To survive, grow and reproduce, fish, like all heterotrophic animals, need food and oxygen. However, while a huge literature exists on the food and feeding habits of fishes (accommodated within FishBase through several tables and graphs), much less exists in the literature on the organs and processes which allow energy to be extracted from this food.

The essential process is respiration, and it is accommodated, in part, in the OXYGEN table. The important organs¾ the gills¾ are dealt with in the present table.

All published gill areas we could find

This table presents the overwhelming majority of measurements of the gill area in fishes so far published, i.e., of the surface area that limits their oxygen intake and hence their metabolic and growth rates (Pauly 1979, 1981, 1994). Most of the measurements stem from the compilations of Hughes and Morgan (1973), De Jager and Dekkers (1975), and Palzenberger and Pohla (1992).

Hughes (1984) discusses some of the problems related to gill area measurements, and their interpretation, and this work should be consulted before analyzing the information in this table. Pauly (1979, 1981, 1994) and Longhurst and Pauly (1987) present the elements of a theory of fish growth from which hypotheses can be derived that can be tested using gill area measurements; practical uses of such measurements include pollution and ecotoxicological studies.

Fig. 54 shows that gill area in fishes increases with body weight, though the slope of the log-log plot of less than 1 implies that relative gill area must decrease with body size.

Fig. 55 shows relative gill area, plotted against body weight. As expected, this log-log plot shows that relative gill area declines with body weight, with a slope of about -0.2. However, this plot masks species-specific differences, which are important when the relationship between gill area and growth is studied (Pauly 1981).

Accounting for these differences requires consideration of swimming modes and/or caudal fin aspect ratios. We expect to have, in FishBase, a graph directly linking growth performance and gill area, and taking these extraneous factors into account.

Also, the contents of this table will be updated, using appropriate references, and your suggestions concerning this are welcome.

Fig. 54. Relationship between gill area and body weight (272 records for 110 species).
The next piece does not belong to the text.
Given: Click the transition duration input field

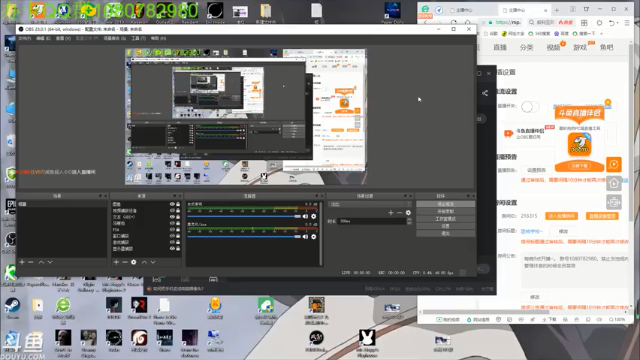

Fig. 55. Relationship between relative gill area of Oncorhynchus mykiss vs. its body weight (black dots), compared with relationships for miscellaneous fishes (light dots).


The key field of this table is the Gill area (in cm2), which must always be related to Body weight (in g).

A field for a derived variable, Gill area/body weight (cm2/g) is also available, as well as for the blood/water distance, i.e., for the thickness of the gill epithelium (in nm).

A Remarks field allows for methodological or other comments.

How to get there

You get to the GILL AREA table by clicking on the Biology button in the SPECIES window, the Morphology and physiology button in the BIOLOGY window, and the Gill area button in the next window.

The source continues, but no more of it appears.